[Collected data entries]
———

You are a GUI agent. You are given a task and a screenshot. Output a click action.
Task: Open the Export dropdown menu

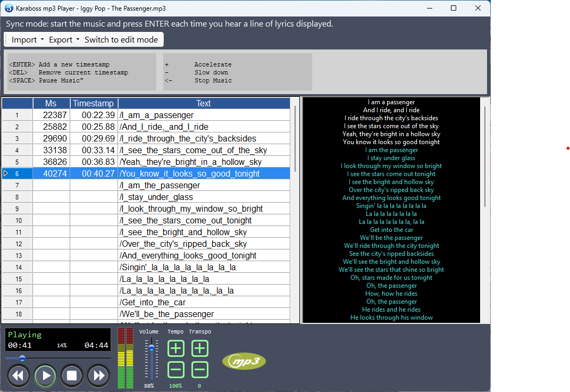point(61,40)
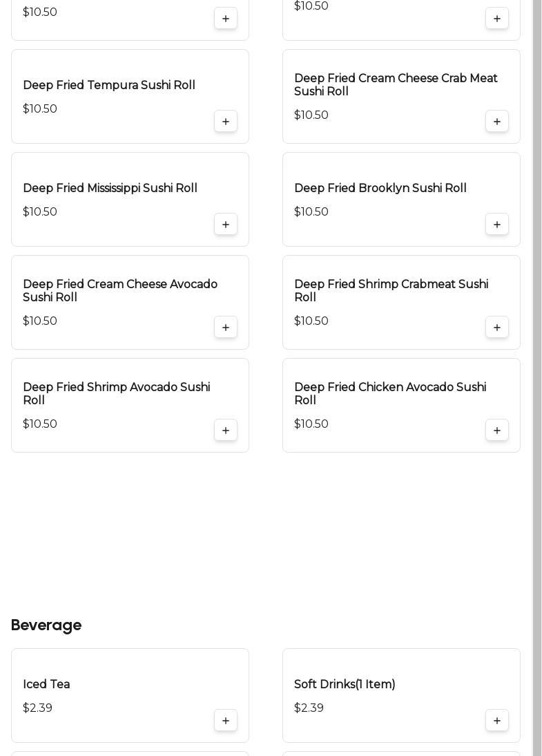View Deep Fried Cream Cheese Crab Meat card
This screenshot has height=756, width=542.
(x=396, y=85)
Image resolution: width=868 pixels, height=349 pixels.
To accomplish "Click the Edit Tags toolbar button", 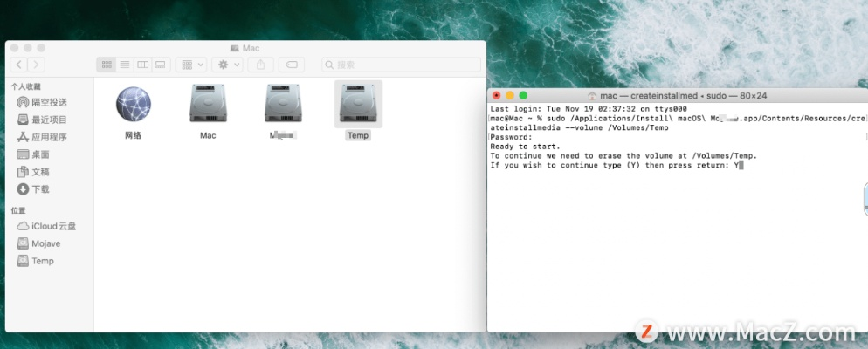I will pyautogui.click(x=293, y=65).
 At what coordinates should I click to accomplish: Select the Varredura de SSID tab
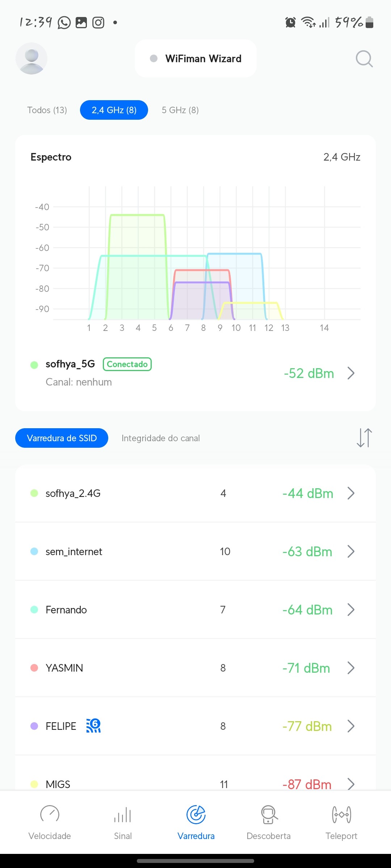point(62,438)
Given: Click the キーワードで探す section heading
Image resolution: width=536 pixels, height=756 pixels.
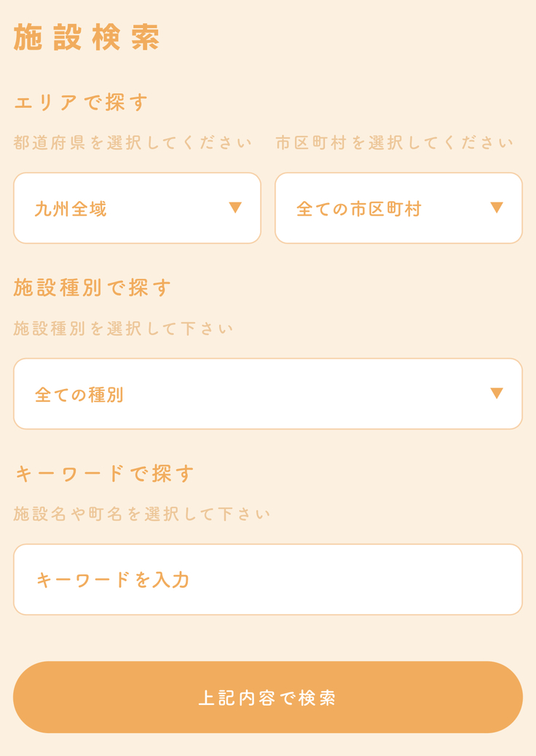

———

The answer must be a single number: how many lines in the data contain the string "Image"?

### RESPONSE
2